From Machine Learning to Nowcasting
From Machine Learning to Nowcasting
WONG Wai-kin
September 2020
Artificial intelligence (AI), machine learning and deep learning have been evolving rapidly in various fields during the recent years. For heavy rain forecasts, is it possible for AI to replace weather forecasters?
Weather changes are governed by the laws of physics. Meteorological agencies around the world use a variety of instruments to monitor weather elements – such as wind, temperature, humidity and pressure measured directly from surface weather stations, radiosondes and aircraft; rainfall intensity and locations from Doppler weather radar; and cloud images from multi-spectral imagers on-board of meteorological satellites. Forecasters make use of massive real-time weather data to analyse and monitor current weather condition and its trend. Meanwhile, the observational data are input to the numerical weather prediction models running on computers to project weather changes. The computer model outputs are provided to forecasters for reference or utilized directly to generate automatic forecast products. However, the accuracy of the computer model forecast is limited by many factors. In particular, there remains considerable room for improvement in forecast of fast-changing and small-scale weather phenomena such as heavy rain and thunderstorms[1].

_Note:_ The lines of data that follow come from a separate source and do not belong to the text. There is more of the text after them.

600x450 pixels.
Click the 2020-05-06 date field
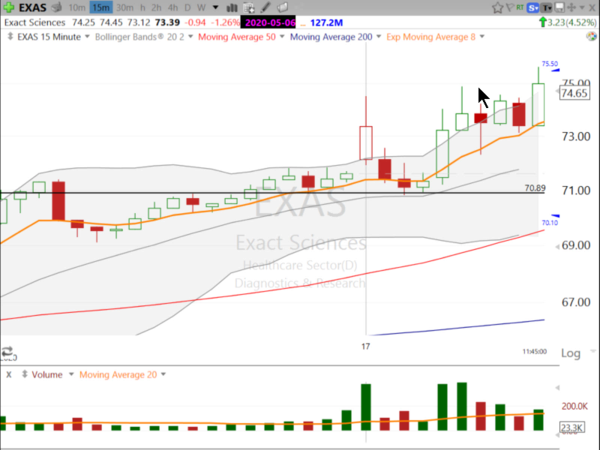coord(269,23)
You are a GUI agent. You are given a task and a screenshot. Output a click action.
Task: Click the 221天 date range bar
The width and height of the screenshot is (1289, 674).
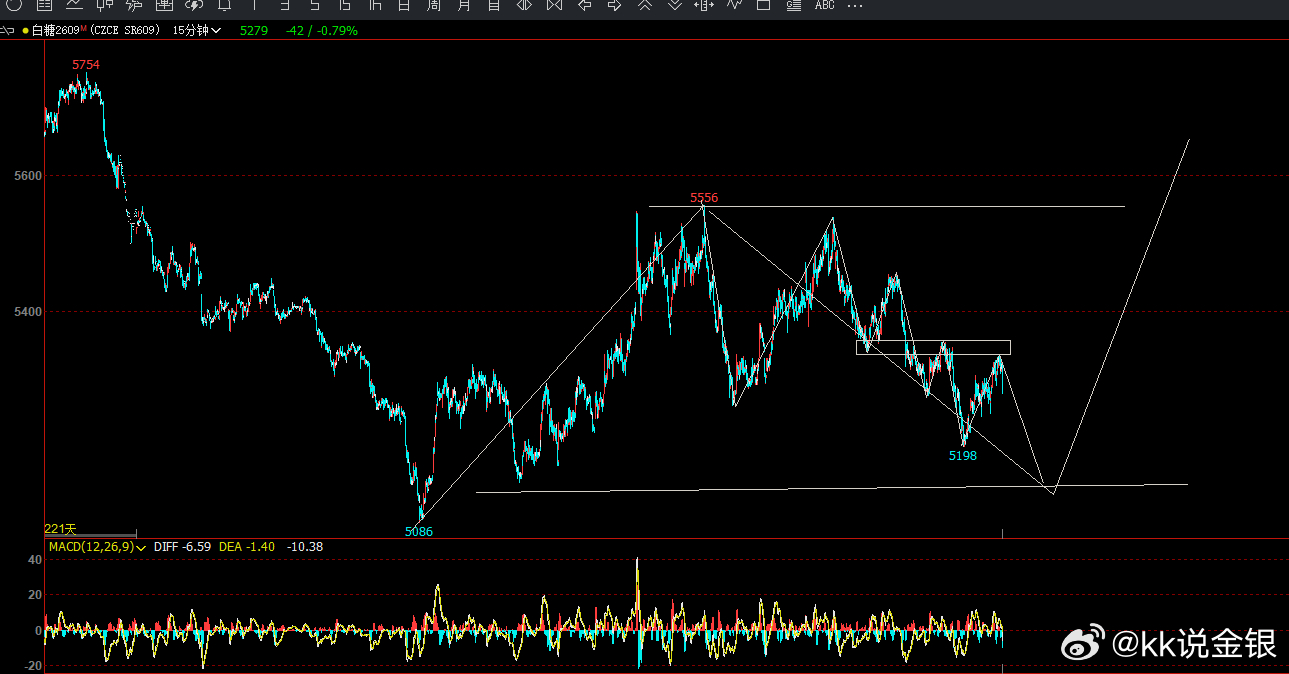point(90,528)
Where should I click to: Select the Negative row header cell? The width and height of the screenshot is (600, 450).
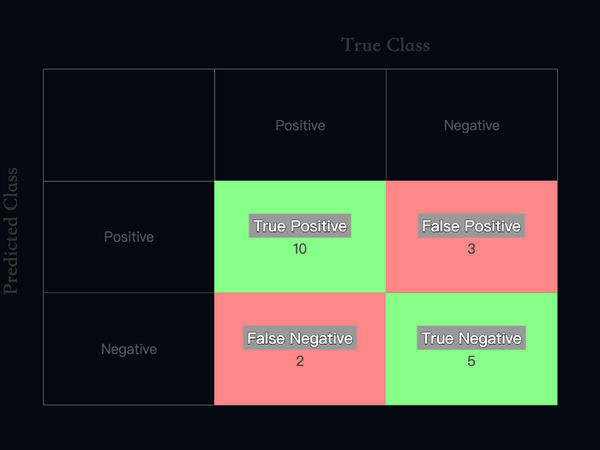point(129,349)
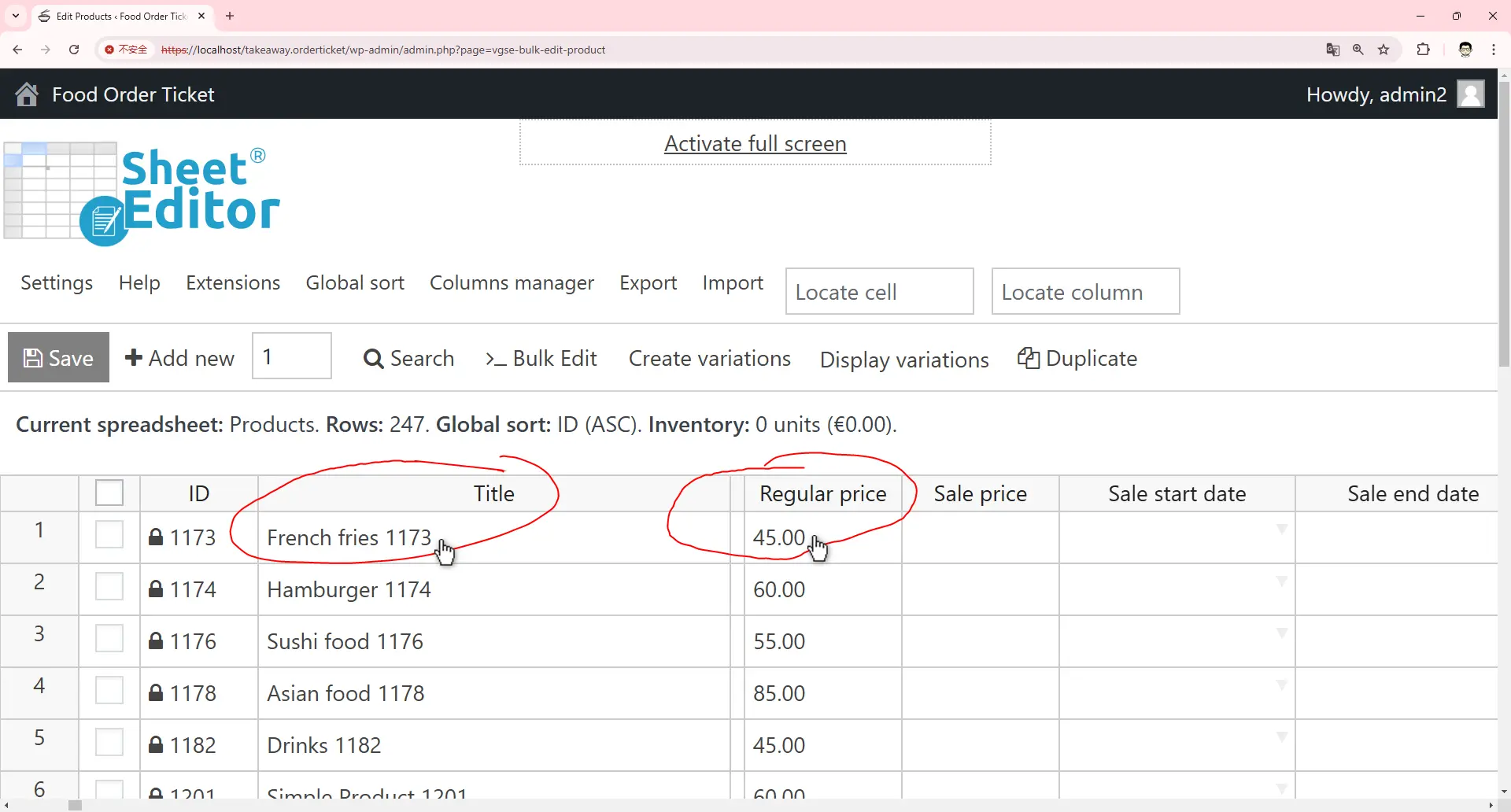Click the Save button
The height and width of the screenshot is (812, 1511).
tap(58, 358)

The meteorological communities have been applying AI for decades in support of analysis and forecast of weather. In SWIRLS nowcasting system developed and operated by the Observatory, the core component is indeed based on object tracking method from computer vision technique of AI. Radar echoes are forecast by extrapolating rain areas and thunderstorms for the next few hours. However, the intensity of the rain area and motion field are assumed unchanged in this method[2].
In reality, development of rainstorm can be extremely rapid, where movement and intensity change of the thunderstorms and rain areas vary significantly within a few minutes or so. If the characteristics of the variations in thunderstorms and rain areas can be obtained from radar images during the past heavy rain situations, they will be useful to improve forecasting the growth and decay of rainstorm. The deep learning method makes use of radar image data over past many years in training to analyse the characteristics of the rainfall in space and time. The deep learning method also looks for optimized algorithms to establish an effective neural network to register features about the change of radar rainfall intensity and movement during the past weather processes. When new radar image is available, the deep learning model will identify rain areas from this current image and compare their changes over the recent radarscopes. The features stored in neural network are then applied to generate rainfall distribution and intensity forecast for the next couple of hours[3] ( Figure 1).

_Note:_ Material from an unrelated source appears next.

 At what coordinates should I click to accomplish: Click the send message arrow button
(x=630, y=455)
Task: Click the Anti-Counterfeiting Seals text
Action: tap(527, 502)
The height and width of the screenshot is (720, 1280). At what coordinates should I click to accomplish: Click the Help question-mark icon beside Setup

In recent years, the Observatory has been cooperating with universities to develop deep learning technique to enhance rainfall nowcasting. From the results of real-time trial, the deep learning model has considerable impact on improving the performance of heavy rain forecast in the next one to two hours. At present, the accuracy of machine learning in forecasting rainstorms or other weather phenomena relies on appropriate computation models to identify the characteristics or features of weather changes. The training process requires a large amount of past data. More abundant and diversified training datasets can improve the capability of neural network in identifying different weather scenarios from the data. The latest research on deep learning models has also actively used or incorporated physical laws governing weather changes to improve heavy rain forecasts, or to explore applications in forecasting extreme weather. The reliability and stability in performance of deep learning forecast products remain to be verified. Moreover, AI, machine learning and deep learning can undoubtedly provide more valuable reference and forecasting tools derived from meteorological big data that can support forecasters to enhance or develop meteorological forecasts and warning services.